Ces convocations relancent l’espoir d’une vérité judiciaire longtemps attendue par la population haïtienne, dans un pays où l’impunité gangrène depuis des décennies les institutions publiques. Pourtant, les obstacles restent nombreux. Plusieurs des convoqués se trouvent à l’étranger, et certains, comme Dimitri Hérard, échappent toujours à la justice haïtienne après une évasion spectaculaire en mars 2024.

Cette nouvelle phase de l’instruction intervient dans un climat sécuritaire et politique toujours délétère. Les relations entre les factions politiques, les institutions judiciaires, et les acteurs de la communauté internationale restent tendues, alors que le dossier Moïse est devenu un symbole de l’effondrement de l’État de droit en Haïti.

Les regards sont tournés vers la justice haïtienne, qui doit démontrer sa capacité à enquêter sur ses élites, dans un contexte où la collusion entre politique, sécurité et réseaux criminels demeure une réalité difficile à écarter.

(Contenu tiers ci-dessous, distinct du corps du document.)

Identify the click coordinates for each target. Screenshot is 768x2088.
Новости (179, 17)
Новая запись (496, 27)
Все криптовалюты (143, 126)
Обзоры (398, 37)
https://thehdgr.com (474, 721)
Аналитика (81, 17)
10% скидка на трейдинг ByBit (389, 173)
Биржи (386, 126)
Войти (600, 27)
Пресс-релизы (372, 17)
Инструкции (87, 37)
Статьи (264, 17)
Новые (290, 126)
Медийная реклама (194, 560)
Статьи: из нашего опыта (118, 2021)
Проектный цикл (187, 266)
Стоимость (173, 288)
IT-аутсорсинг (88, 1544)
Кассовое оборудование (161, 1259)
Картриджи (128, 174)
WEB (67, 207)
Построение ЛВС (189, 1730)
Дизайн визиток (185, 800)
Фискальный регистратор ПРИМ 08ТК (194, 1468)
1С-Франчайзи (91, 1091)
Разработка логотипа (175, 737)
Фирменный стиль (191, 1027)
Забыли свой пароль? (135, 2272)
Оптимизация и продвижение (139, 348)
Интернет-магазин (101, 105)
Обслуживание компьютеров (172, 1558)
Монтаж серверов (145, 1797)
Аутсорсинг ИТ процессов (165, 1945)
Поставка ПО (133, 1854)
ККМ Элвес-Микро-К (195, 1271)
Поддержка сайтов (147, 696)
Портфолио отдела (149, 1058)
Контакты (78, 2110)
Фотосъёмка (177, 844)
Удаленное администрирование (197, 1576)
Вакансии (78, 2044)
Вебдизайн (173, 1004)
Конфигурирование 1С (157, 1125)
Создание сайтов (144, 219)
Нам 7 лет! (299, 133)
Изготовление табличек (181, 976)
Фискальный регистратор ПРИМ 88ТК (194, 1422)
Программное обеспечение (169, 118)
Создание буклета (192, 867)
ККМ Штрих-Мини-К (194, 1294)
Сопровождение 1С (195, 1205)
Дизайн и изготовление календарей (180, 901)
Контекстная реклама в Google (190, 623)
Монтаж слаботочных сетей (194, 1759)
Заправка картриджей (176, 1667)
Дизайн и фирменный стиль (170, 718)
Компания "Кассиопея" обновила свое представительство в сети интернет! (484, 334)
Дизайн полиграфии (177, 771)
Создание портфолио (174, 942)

Pour de nombreux observateurs, l’assassinat de Jovenel Moïse ne saurait se résumer à l’intervention de mercenaires étrangers : il s’inscrit dans une architecture de trahisons internes et de luttes de pouvoir, dont l’audition des figures politiques pourrait révéler les rouages.

Si la présence effective des convoqués demeure incertaine, en raison de l’absence de garanties sécuritaires et des risques politiques, le signal envoyé par la justice est fort : aucun nom, aussi prestigieux soit-il, ne doit échapper à la vérité.